Il Tar Liguria boccia il «farmaco unico» deciso dalla Regione, cancellando l’effetto della delibera dell’assessore Claudio Montaldo che applica il prezzo di riferimento per i medicinali «inibitori della pompa protonica». Esomeprazolo e omeprazolo sono tornati ad essere pienamente rimborsabili in Liguria in base a un preciso riferimento del Tar. «Nel bilanciamento degli interessi pubblici e privati appare prevalente quello alla tutela della salute» hanno scritto i giudici di Sturla che hanno ritenuto insufficiente l’istruttoria effettuata dall’amministrazione regionale in marito alla presunta equivalenza con il farmaco generico.

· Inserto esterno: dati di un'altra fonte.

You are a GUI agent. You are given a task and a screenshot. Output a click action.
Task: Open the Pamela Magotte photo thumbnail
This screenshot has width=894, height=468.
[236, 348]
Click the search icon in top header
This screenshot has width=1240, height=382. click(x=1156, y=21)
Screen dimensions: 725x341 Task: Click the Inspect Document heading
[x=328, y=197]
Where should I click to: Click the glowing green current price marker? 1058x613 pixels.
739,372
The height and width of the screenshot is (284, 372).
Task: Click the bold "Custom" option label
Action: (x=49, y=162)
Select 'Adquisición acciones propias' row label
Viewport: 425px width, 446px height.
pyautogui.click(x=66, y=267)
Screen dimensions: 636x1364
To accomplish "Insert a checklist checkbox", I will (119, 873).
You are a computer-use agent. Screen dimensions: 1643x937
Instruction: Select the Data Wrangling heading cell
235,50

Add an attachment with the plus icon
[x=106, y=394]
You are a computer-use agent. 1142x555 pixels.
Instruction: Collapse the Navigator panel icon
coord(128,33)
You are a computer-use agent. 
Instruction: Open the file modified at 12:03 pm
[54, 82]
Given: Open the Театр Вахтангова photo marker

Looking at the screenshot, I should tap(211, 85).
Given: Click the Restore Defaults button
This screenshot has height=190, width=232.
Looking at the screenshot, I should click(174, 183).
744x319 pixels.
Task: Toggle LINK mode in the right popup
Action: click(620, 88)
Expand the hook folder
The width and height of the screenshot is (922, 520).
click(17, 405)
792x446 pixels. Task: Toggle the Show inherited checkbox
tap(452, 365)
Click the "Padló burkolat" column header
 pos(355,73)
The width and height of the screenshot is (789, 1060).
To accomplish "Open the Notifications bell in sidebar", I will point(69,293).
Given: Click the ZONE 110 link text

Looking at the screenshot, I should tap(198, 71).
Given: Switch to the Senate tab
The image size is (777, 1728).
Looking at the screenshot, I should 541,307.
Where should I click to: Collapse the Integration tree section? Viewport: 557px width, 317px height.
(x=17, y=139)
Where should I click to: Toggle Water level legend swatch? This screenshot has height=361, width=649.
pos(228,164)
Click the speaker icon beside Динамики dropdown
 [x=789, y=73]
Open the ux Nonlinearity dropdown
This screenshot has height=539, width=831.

A muovere il Tar è stato il ricorso presentato da Astra Zeneca, società farmaceutica produttrice della molecola esomeprazolo che era stata considerata - dalla Regione Liguria - equivalente a un’altra molecola, il lansoprazolo, sebbene di diversa composizione. La scelta di Montaldo si basava sul fatto che chi si cura abitualmente con una molecola diversa dal lansoprazolo avrebbe dovuto pagare la differenza in farmacia (da 5 a 13 euro), rimpolpando le casse della Regione, oppure cambiare cura, secondo le prescrizioni della Regione e non certo del medico curante.
Astra Zeneca si è comunque dichiarata disponibile a un dialogo con l’amministrazione regionale ligure al fine del contenimento della spesa farmaceutica nella tutale degli interessi dei malati, delle istituzioni pubbliche e dell’industria.